**INSTRUCTION A**
In what year was the Nurturing Hope programme established, according to the Nurturing Hope text?
**INSTRUCTION B**
Transcribe part of the Nurturing Hope text. Begin at the words "These models are" and stop after "Korea and The United States.".

**SELECTED TEXT**
↓↓↓

Nurturing Hope Materials and Resources
Nurturing Hope is UCT’s current primary programme, established in 2019 when Derick was undertaking a Fulbright Fellowship in San Antonio Texas. The Nurturing Hope team is composed of Duncan Morrow, Dong Jin Kim, Jean Horstman, and Derick Wilson, who is always with us. All are members of the Corrymeela Community.
Its five modules have evolved from the team’s sometimes very tentative and often uncertain working in the midst of different conflicts in: Northern Ireland, between the United Kingdom and Ireland, the Korean Peninsula and the United States.
These models are rooted in and have emerged from: the work of the Corrymeela Community since its inception after 1965; the work of Rene Girard; the authors’ practice work and research in the practice of reconciliation, mainly in Northern Ireland: the practice of our various learning partners in and beyond Northern Ireland. The models were piloted in the Republic of Ireland, Great Britain, Eastern Europe, Korea and The United States.
These are not prescriptive texts, asking you to follow particular paths or to accept the ideas within Nurturing Hope uncritically. They are an invitation to reflect by yourself, or with different others, on how we all might better understand those dynamics between us that drive us further apart within our different groups and societies. It is also about understanding the importance of those relationships and structures dynamics that offer us some new ways forward together, beyond distrust rivalry and conflict.
The exploration of each dynamic includes an introductory text, guided individual reflection, and an individual and/or group exercise. The texts and the learning methods are not prescriptive. There are no right and wrong answers. Each person is free to make their own reflections and choices.
The Nurturing Hope materials is a Fulbright Scholar in Residence Project and a project of UCT, awarded a Catalyst Grant by The Royal Society of Arts, 2021. These learning materials are informed by ‘Understanding Conflict...and finding ways out’ (1987-91) and the work of The Corrymeela Community since 1965, and many people and groups who have supported our various. practical programmes. With funding support from the Royal Society of Arts (London) for their award of a Catalyst Seed Grant in 2021, unRival in USA , Okedongmu Children in Korea, Seoul.
Nurturing Hope learning materials authors: Derick Wilson, Duncan Morrow, Jean Horstman and Dong Jin Kim
Learning Partners: Professors Andrew Hill & Irene Young (St Philip’s College), Migdalia Garcia and Neil Lewis (North West Vista College), Alamo Colleges District, San Antonio, Professors Gibeom Lee and Young-Chul Chung (The Okedongmu Project, South Korea),Prof. Kyungmook Kim (Waseda University, Japan)
1. INTRODUCTION: A TRANSFORMATIVE AND RESTORATIVE LEARNING APPROACH
Nurturing Hope emphasises the importance of creating and sustaining relationships, groups and organisations where people from diverse backgrounds and beliefs meet and work together respectfully. The materials explore how, when we model freedom with and for each other, we create spaces for all to experience the possibility of meeting and acting together in new and more open ways. We nurture hope with each other in relationships and structures where disagreement is welcomed as an opportunity for exploration, not a cause to hate.

↑↑↑

**SOURCE MATERIAL**

↓↓↓

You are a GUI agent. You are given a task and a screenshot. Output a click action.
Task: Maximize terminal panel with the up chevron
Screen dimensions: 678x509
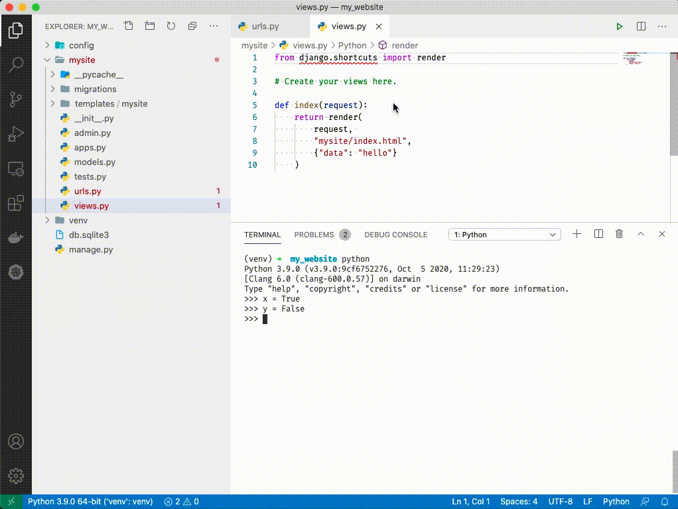(641, 234)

↑↑↑

**WORKED SOLUTION A**
2019

**WORKED SOLUTION B**
These models are rooted in and have emerged from: the work of the Corrymeela Community since its inception after 1965; the work of Rene Girard; the authors’ practice work and research in the practice of reconciliation, mainly in Northern Ireland: the practice of our various learning partners in and beyond Northern Ireland. The models were piloted in the Republic of Ireland, Great Britain, Eastern Europe, Korea and The United States.